I don't always get to ALA, but I did this summer and had a few minutes to go through the exhibits. One thing I was struck by were the number of robots on display. One booth had a whole series of CD/DVD cleaning robots which were fun to watch (I did see one mess up once trying to pick up a disk). More fun, though, were the material sorters, of which there were more than one. They'd dump a load of books in the machine's hopper and then conveyor belts and rollers would sort them out based on RFID tags in the books. The ones I saw seemed to work well, although I bet that making them work reliably in a library is a bit more of a trick.
The thought occurred to me that these sorters may make it possible to ease into putting RFID tags in books. Since I assume they could separate those items that don't have tags from those that do, a library might be able to get some benefit from RFID even if their whole collection wasn't converted.

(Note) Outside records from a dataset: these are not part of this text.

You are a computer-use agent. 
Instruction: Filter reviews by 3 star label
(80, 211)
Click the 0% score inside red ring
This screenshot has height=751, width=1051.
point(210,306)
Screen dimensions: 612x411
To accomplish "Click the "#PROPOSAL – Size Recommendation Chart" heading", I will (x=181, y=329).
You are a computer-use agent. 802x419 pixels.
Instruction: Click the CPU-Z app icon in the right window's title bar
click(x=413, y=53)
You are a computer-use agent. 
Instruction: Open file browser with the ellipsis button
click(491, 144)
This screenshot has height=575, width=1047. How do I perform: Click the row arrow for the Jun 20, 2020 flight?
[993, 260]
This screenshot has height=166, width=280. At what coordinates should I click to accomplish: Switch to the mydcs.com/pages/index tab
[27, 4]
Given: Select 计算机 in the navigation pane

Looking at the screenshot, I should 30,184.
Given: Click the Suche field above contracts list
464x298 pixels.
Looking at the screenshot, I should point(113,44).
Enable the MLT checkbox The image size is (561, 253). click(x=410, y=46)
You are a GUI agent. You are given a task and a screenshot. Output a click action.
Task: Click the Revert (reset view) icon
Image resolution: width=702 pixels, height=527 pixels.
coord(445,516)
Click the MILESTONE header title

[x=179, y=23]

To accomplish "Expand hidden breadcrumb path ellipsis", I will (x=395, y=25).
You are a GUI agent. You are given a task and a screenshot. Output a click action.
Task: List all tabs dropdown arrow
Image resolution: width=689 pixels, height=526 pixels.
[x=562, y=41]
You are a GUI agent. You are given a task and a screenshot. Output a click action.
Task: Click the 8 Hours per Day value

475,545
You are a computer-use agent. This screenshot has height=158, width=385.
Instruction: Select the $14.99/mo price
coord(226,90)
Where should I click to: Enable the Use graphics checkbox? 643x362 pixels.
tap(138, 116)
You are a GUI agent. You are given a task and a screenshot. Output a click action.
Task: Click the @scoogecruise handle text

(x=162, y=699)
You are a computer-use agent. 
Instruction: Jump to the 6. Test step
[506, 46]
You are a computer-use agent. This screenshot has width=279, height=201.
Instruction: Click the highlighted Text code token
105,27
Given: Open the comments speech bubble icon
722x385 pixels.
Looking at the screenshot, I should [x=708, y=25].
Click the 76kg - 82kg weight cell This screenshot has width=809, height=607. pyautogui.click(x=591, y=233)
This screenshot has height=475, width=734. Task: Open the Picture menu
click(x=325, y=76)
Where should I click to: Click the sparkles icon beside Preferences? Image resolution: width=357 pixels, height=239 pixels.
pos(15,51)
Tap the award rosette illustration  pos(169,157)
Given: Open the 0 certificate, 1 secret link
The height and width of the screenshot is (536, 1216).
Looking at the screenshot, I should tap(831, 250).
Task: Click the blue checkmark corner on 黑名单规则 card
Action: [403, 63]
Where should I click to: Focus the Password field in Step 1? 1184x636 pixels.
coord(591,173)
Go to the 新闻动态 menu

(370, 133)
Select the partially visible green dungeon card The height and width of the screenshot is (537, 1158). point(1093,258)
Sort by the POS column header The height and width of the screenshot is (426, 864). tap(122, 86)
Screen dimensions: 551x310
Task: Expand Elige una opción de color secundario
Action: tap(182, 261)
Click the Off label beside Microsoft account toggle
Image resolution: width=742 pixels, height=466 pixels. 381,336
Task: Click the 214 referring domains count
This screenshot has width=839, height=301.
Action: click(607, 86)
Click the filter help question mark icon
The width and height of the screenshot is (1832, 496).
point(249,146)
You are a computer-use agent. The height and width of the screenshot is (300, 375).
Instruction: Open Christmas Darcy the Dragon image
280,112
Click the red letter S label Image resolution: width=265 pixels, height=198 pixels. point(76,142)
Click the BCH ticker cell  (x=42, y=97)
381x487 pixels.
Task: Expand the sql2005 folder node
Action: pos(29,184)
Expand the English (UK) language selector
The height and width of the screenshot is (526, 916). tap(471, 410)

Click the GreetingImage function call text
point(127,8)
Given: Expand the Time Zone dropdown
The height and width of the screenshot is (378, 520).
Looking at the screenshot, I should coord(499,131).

I thought Wal-Mart was making its suppliers put RFID tags on their merchandise, which sounded a bit strange, but that isn't quite what they are doing. They've chosen 100 (moving to 200) suppliers that they require to put RFID tags on each case of merchandise. Evidently most of their suppliers aren't convinced that this is to their benefit and are only doing it for Wal-Mart, not all their shipments.
We're doing more and more things on Linux here at OCLC. All of our new 'nux boxes run Linux, as does our Beowulf cluster. One of the reasons for choosing Linux is its stability. You hear of people running servers and workstations for months without rebooting them. We've seen that too, but lately things haven't been quite as good as that.
Some of our Linux boxes are starting to have dozens of services (like PURLs and xISBN) running in multiple HTTP servers with several people writing code and installing things like servlets in multiple versions of Apache Tomcat. And then the box hangs up somehow or crashes altogether and we're pretty much left wondering what happened. We've been working on getting map-reduce running on our Rocks/Beowulf cluster and some of the nodes seem to crash when we run more than four jobs on them. Again, leaving no trace of exactly went wrong. These are admittedly jobs taking a lot of cpu and memory, but it's all pure Python and shell scripts, nothing that should be able to bring a system down. These are 'research' machines (although we don't directly administer them) and we have limited resources to track these sorts of problems down.
Contrast that with our (now fading) experience with Solaris. We ran some of those Sun boxes into the ground and it was very rare to have to reboot them, and they almost always gave us some warning that things weren't right before that. Not to mention that they did a better job allocating resources among competing jobs.
We're running Linux 2.4.21 on the PURL server. The cluster is also running 2.4.21 under Rocks release 3.1.0.